Por Vinícius Martins @cinemarcante

🚨CONTÉM SPOILERS 

Mulan sempre foi uma personagem além do seu tempo, presa em uma conduta social de submissão feminina. Ela ousa, arrisca, e se impõe para salvar a família e, como resultado adicional, acaba salvando o reino da China inteiro de um tirano vingativo. A jornada de Mulan se assemelha bastante nas duas versões apresentadas pela Disney (a animação de 1998 e o filme de 2020), e ambas podem render um longo diálogo sobre a americanização da cultura chinesa quando comparadas à versão original folclórica. Contudo, hoje vamos nos ater aos pontos que mais diferenciam uma versão da outra.


Tendo sido lançado digitalmente em meio ao calor da pandemia (abstendo-se de exibições no cinema, infelizmente), a aguardada versão live-action (cuja crítica você pode ler clicando aqui) protagonizada por Liu Yifei é muito rica em sua composição. Desde o design de produção, passando pela trilha sonora e indo até os figurinos sublimes, o filme se faz como uma bela crônica audiovisual recheada de elementos que surpreendem pelo cuidadoso trabalho com os detalhes. É inserido o fator do Chi, dando ares de superpoderes e/ou divindade a quem possui uma manifestação mais forte deste "dom" espiritual, e se mostrando em Mulan como um indicativo de que ela é diferente e especial. Isso não existia na animação, mas é eficiente e funcional para criar a identidade da versão reimaginada da guerreira chinesa com o bom e velho toque da predestinação.

O filme propõe alterações significativas nos elementos mais cativantes da animação. O grilo, anteriormente um animal literal que "dava sorte", passa a ser um homem atrapalhado com o mesmo nome; e o nome de Mulan também tem uma alteração (de Fa Mulan para Hua Mulan, que é o nome original da personagem na cultura da China). A animação, que é adorada até hoje por uma legião de fãs que cresceram assistindo o filme dirigido por Barry Cook e Tony Bancroft, foi assunto que recheou vários fóruns da internet após o anúncio com a confirmação da ausência de Mushu, o adorável dragãozinho que é a principal fonte de comicidade do filme animado. E de fato, a ausência de Mushu provoca uma mudança drástica no tom da jornada de Mulan; mas não mais do que a ausência das canções do filme anterior, que criavam uma atmosfera de leveza à jornada da heroína. Algumas das melodias são inseridas na composição da trilha sonora, mas apenas como uma referência saudosa em promoção ao fan-service.
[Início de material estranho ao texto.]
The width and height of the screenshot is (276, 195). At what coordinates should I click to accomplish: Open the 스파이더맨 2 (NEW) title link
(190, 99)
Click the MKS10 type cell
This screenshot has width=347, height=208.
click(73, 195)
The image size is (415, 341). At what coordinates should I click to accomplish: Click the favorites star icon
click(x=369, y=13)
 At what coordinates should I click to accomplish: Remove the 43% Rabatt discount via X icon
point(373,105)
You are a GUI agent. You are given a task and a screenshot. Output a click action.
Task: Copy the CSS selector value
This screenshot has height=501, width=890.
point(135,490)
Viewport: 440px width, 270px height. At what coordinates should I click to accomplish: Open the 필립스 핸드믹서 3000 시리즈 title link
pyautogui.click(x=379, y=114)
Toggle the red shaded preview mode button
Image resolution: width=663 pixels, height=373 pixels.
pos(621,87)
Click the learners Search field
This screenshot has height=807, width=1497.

Além de Mushu, outra ausência notável dentro do corpo dos personagens é a do capitão Li Shang, que na animação tem uma heterosexualidade bem questionável ao mostrar um nítido interesse em Mulan enquanto ela ainda estava travestida de homem. Talvez, para não entrar nesses méritos, ele tenha sido cortado e outro provável interesse amoroso foi criado para a protagonista (Chen Honghui, interpretado por Yoson An, e que não chega a cortejá-lo de fato). Outra novidade é Xianniang, vivida pela atriz Gong Li, que na animação era "apenas" o pássaro de estimação do grande vilão Bori Khan (aqui interpretado por Jason Scott Lee).

'Mulan' de 2020 é um reflexo da odisseia das mulheres com asas. O filme não consegue fugir de alguns elementos visuais que expressam a imponência do empoderamento feminino de uma maneira já gasta - isto é, dentro da linguagem audiovisual. Cenas com mulheres "encarnando" feras e bestialidades como apresentação do ápice do poder já foram vistas na cultura pop com Jean Grey nos filmes 'X-Men: Apocalipse' e 'X-Men: Fênix Negra', além, é claro, de Daenerys Targaryen no episódio final da série 'Game of Thrones'. Essa manifestação é um sinal dos tempos em que vivemos, onde as mulheres começam a compreender que podem ser livres e fazerem suas próprias vidas - diferentemente das mulheres de poucas gerações anteriores à nossa. Enfim, entre erros e acertos nesse novo longa metragem, vale sempre lembrar que são filmes diferentes, com propostas diferentes e versões/visões diferentes acerca de uma mesma história - mas sempre relevantes para a sociedade em que vivemos. 'Mulan' nos traz a história de uma mulher fora de sua época, com uma postura que, mesmo se passando em um contexto do passado, ainda soa futurista para muitas pessoas.